God, given the week I’ve been having, it’s so nice to be able to slip into a book about young people whose deeply felt and very real problems are solved by the end of its 300+ highly readable pages.
So look, when I compare Alexandra Brown Chang’s debut novel By Invitation Only to Cecily Von Ziegesar’s Gossip Girl novels, I need you to understand that that is very high praise. The characters are lived in and kind and flawed and mostly just doing the best they can with the hands they’ve been dealt. Sure, some of them are born rich and feel no guilt about spending their money but my God, wouldn’t it be nice if everyone had the money they needed for food and rent and education, with extras for the frivolity that at the very least maintains the labor that fuels our capitalist hellscape?

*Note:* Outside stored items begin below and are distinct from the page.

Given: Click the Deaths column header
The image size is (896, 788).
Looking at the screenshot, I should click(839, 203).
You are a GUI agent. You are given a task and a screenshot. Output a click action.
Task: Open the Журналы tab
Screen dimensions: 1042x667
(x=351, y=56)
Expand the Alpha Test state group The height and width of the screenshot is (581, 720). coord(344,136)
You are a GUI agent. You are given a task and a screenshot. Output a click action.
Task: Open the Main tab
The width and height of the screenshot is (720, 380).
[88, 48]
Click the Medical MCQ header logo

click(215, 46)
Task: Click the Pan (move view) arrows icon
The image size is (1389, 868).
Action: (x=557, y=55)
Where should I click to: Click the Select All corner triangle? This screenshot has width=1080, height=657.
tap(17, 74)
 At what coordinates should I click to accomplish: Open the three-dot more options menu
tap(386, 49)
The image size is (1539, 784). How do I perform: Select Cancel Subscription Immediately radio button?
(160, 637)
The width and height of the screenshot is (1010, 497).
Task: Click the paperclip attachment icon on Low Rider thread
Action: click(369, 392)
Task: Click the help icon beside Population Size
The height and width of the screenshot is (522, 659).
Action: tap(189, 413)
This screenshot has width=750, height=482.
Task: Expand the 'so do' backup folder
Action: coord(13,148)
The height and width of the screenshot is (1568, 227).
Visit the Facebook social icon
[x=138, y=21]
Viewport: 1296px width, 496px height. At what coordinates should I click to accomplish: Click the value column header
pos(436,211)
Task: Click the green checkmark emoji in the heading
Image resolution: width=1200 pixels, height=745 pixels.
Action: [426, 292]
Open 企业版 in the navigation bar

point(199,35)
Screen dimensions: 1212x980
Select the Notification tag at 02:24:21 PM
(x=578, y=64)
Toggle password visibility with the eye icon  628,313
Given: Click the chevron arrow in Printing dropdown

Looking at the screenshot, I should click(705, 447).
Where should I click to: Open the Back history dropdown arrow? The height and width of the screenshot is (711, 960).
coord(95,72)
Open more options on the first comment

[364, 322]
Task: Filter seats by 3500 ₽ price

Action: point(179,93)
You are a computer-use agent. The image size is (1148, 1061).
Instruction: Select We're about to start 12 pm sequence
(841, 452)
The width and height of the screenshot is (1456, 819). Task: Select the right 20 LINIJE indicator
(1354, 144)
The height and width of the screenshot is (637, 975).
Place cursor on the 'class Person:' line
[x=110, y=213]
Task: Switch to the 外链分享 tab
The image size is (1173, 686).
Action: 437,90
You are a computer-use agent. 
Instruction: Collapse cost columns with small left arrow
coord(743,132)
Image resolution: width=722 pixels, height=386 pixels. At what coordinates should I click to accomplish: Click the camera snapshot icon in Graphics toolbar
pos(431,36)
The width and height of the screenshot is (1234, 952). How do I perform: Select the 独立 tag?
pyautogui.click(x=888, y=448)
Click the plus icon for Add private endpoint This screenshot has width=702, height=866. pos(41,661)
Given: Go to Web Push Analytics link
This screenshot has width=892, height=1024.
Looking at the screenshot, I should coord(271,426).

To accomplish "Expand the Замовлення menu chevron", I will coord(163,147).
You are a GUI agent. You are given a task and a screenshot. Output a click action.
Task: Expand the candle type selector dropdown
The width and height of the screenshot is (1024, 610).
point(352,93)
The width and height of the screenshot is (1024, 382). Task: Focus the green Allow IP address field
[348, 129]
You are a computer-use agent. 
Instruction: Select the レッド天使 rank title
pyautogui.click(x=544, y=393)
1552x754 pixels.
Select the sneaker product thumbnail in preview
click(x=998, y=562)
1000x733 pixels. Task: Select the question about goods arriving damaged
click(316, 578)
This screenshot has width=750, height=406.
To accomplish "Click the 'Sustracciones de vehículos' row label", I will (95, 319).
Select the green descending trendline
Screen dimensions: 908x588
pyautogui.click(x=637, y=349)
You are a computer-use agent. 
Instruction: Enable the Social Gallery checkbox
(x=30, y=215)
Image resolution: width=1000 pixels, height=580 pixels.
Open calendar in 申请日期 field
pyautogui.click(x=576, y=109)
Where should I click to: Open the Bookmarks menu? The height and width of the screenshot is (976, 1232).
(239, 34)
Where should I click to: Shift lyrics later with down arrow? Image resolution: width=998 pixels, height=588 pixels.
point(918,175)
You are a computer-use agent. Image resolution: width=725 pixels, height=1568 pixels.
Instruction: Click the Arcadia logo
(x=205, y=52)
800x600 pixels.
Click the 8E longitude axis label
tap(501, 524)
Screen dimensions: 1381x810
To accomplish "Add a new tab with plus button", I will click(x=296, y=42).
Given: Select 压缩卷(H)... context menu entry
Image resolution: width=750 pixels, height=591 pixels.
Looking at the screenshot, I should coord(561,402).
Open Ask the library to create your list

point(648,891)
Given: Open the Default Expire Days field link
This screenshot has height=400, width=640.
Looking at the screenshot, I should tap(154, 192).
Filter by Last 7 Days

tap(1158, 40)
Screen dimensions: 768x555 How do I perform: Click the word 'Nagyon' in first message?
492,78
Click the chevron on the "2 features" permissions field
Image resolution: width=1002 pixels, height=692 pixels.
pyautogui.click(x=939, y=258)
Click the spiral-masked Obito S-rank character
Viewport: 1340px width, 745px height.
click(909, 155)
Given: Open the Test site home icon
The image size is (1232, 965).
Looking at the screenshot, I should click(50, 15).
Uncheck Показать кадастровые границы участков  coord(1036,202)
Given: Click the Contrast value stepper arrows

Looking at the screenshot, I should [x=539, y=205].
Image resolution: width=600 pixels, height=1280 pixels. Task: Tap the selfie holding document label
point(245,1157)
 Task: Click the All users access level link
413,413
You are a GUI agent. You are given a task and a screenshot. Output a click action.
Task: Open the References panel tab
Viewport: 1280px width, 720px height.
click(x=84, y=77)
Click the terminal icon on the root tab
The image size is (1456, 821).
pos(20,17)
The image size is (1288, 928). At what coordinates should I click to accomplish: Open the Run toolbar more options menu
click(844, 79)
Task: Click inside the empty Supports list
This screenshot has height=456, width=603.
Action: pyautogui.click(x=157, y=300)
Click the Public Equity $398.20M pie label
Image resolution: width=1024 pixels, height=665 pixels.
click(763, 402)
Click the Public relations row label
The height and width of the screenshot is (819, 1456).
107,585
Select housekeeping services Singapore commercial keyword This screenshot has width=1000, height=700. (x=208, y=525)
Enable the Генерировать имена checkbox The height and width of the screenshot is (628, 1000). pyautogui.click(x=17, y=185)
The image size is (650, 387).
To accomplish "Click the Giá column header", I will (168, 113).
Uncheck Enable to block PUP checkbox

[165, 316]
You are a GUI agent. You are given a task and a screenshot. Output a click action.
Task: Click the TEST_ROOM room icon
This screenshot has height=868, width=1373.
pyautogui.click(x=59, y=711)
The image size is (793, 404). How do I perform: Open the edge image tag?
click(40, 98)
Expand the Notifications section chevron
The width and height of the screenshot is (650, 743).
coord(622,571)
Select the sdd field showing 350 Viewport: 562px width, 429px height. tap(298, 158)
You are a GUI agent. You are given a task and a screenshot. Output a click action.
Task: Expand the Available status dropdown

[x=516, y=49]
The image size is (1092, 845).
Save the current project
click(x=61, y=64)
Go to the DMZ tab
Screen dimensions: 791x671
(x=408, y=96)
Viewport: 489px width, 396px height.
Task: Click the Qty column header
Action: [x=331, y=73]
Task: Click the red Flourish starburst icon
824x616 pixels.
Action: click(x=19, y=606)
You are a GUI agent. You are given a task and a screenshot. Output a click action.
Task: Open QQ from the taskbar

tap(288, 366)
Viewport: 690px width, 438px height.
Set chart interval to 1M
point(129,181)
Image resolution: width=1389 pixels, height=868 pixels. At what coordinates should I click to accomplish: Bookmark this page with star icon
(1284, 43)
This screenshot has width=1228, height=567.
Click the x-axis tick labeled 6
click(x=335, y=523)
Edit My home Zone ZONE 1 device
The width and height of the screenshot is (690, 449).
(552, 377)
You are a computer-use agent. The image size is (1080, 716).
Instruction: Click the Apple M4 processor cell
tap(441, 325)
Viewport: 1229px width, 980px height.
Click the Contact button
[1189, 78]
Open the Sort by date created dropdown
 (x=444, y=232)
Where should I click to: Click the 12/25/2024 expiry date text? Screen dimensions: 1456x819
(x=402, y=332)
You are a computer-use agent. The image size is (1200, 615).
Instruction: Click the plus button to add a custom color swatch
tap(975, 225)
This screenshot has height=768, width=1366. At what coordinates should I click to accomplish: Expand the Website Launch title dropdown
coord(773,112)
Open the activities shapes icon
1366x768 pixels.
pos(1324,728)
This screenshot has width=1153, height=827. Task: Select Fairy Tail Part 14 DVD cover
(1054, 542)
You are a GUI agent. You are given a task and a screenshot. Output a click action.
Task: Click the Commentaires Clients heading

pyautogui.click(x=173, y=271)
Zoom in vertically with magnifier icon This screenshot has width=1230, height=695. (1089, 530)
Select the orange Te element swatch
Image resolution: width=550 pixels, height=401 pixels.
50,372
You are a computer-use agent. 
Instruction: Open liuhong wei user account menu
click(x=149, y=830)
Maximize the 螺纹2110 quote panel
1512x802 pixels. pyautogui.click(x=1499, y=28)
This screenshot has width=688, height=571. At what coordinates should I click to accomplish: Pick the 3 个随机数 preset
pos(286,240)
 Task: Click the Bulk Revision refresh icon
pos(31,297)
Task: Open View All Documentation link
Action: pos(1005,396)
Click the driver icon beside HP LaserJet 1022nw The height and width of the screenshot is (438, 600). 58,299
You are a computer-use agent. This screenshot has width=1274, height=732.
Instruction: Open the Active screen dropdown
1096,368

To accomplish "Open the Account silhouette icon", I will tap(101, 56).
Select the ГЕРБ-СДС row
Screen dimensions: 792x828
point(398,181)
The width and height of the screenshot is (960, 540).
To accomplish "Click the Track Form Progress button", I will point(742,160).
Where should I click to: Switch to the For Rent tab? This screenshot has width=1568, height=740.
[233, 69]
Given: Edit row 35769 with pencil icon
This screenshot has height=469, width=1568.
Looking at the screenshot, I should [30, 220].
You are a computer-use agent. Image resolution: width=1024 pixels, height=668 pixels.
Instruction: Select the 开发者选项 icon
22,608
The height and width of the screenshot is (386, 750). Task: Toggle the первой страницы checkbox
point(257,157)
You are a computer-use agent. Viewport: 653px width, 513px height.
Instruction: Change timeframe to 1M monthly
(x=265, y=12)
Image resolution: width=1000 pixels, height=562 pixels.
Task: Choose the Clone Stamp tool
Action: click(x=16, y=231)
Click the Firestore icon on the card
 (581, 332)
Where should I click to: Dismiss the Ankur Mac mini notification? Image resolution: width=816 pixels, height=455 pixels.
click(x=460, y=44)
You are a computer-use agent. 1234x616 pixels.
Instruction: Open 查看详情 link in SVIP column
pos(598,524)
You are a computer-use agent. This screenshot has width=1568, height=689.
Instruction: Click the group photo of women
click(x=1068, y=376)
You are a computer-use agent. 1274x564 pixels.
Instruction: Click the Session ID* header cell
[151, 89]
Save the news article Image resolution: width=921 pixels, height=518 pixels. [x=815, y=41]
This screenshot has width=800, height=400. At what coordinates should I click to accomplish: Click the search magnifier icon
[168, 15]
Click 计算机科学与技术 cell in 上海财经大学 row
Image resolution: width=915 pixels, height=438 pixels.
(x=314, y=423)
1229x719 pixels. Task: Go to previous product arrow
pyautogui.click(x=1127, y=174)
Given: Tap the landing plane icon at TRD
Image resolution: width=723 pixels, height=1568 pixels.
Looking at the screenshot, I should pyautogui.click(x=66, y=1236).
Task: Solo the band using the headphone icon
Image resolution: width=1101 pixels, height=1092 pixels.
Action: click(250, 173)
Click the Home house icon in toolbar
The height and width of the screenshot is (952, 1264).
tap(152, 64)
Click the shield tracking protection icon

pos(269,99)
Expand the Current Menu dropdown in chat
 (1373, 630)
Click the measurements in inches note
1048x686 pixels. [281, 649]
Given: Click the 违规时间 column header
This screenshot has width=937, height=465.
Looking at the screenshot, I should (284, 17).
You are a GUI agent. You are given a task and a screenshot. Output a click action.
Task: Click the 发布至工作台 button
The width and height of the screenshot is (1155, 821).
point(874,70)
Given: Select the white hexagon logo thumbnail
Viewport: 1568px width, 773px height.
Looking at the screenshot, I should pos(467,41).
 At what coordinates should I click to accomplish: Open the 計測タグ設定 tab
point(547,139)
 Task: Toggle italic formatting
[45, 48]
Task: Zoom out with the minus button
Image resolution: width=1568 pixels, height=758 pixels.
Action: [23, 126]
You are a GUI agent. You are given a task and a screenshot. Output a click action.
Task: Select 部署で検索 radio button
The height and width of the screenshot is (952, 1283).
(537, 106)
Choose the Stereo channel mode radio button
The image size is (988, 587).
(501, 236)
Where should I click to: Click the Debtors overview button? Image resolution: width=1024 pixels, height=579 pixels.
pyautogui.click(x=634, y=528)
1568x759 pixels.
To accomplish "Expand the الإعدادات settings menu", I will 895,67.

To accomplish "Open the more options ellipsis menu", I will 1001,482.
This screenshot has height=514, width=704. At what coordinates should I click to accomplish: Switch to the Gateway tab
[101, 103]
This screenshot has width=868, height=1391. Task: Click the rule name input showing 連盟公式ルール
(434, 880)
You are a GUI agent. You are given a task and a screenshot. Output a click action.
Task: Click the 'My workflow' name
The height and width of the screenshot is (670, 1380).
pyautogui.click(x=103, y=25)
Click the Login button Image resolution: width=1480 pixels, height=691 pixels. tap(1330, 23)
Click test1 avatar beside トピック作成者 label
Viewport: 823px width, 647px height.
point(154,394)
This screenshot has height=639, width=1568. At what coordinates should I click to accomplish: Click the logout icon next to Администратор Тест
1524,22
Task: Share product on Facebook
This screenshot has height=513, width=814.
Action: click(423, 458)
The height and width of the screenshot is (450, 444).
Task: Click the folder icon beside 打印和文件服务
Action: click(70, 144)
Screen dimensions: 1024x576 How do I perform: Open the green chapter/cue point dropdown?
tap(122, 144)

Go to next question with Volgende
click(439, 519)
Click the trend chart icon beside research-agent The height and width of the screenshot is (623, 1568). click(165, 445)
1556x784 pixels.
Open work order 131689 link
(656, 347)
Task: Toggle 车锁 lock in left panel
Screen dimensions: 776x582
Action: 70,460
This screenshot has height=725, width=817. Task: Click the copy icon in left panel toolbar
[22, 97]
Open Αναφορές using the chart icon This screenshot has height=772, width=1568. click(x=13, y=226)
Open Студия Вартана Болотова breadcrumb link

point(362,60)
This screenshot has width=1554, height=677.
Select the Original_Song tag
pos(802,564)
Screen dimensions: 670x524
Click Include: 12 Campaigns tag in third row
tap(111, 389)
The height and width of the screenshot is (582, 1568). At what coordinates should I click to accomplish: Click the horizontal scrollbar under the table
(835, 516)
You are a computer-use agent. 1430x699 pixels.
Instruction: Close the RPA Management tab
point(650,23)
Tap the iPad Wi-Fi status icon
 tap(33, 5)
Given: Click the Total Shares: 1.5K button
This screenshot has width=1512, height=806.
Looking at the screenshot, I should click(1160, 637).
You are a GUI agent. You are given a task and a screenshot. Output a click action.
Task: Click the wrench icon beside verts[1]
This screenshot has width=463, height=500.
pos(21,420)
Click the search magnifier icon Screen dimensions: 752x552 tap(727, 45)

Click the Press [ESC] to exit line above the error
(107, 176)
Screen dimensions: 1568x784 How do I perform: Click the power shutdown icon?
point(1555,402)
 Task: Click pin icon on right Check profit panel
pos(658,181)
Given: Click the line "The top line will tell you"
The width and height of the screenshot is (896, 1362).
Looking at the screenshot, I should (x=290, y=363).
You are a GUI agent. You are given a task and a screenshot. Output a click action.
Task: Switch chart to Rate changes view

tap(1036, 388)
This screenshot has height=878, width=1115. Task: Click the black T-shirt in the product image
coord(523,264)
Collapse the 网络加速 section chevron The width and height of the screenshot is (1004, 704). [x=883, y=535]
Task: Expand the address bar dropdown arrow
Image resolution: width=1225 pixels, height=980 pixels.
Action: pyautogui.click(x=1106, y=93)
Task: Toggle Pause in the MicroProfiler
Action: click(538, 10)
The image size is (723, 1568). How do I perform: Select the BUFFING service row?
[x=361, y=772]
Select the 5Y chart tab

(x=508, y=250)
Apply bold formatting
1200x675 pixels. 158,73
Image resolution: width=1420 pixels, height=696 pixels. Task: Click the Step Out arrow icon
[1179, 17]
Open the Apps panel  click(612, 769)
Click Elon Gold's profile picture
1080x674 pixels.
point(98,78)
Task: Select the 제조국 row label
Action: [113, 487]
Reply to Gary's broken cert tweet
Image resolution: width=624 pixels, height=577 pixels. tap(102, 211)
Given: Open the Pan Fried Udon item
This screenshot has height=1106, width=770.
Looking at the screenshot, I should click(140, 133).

One of the main characters in this book sure doesn’t have that kind of money. Despite winning the International Science Fair, Piper Woo Collins won’t be able to afford her first year at Columbia, after her scholarship was suspended due to a dispute between the school and the benefactor who was supposed to endow her funding. She’s understandably distraught, and frantically trying to figure out what to do instead. Her dad’s a hardworking EMT while she herself works at the local Claire’s, but higher education in this country is absurdly expensive even before taking into account the attendant costs of living.
Meanwhile in Paris, the exclusive organization known as Le Danse des Debutantes is trying to rehabilitate its image after one scandal too many. In an effort to show that they do care about the common person, they extend an invitation to Piper to attend the most exclusive debutante ball in the world. Piper thinks it’s a joke, until they offer to pay for her first year at Columbia. That, however, is entirely contingent on her making a good impression on their behalf.